Why not cut with chains? Agricultural tires work well on grass, but they don't work well without chains on snow. It looks like you want to save a dollar. The disadvantage of running on a chain all year round is that driving quality will suffer. In addition to checking inflation pressure, get in the habit of performing a regular visual inspection of your tires.
The arrival of winter weather presents a series of new challenges for small-scale owners and amateur farmers who are serious about getting the most out of their compact tractors. R-4 tires are found on many compact tractors because they offer a good balance between hard and soft service performance, however, they are not the best choice for snow removal. Evaluating your tractor tires before the season is a critical step in achieving a successful winter, but so is maintaining them throughout the season.
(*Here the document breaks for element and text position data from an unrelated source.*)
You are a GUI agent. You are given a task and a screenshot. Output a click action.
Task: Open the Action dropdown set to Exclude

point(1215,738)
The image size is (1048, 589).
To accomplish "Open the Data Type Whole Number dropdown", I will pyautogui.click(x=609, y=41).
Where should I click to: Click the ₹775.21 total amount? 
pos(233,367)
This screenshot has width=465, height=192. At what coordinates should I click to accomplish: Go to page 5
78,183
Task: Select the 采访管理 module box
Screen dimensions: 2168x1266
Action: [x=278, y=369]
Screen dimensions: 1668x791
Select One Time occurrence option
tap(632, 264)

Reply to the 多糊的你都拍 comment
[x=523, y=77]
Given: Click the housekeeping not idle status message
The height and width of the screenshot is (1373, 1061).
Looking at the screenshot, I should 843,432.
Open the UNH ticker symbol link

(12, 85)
Another option for compact tractor owners, whether they need new tires or not, is to switch to a more suitable tire for snow removal.
I will say that current winter tires, such as the Bridgestone Blizzak or the Firestone WinterForce, really improve traction, especially the Blizzaks, even on ice with their very soft rubber on the tread. You don't want to wait for that big snowstorm to arrive to discover that your tractor doesn't have enough traction to dig, push, or pull you out of the snow. If you're coming to the end of the tread on your tires or have tires with a skewed construction or with an incorrect design, now is the time to invest in new ones. Tires are what connect a tractor to the ground and play a fundamental role in the way the tractor is hooked up.
Most compact tractors are equipped with R-4 (industrial) tires, which feature traditional tread patterns with bar-like lugs. Because inflation plays such an important role in the performance, lifespan and total cost of ownership of a tire, it's critical to operate it with the correct pressure for the weight applied to the tractor and the speed at which it will travel. Before the scales start flying, make sure the machine's tires have sufficient tread to provide adequate traction in winter conditions, such as snow, sleet, and ice. My friend, who has experience with everything related to tractors, told me that he expected agricultural tires to be useless in any layer of hard snow or ice.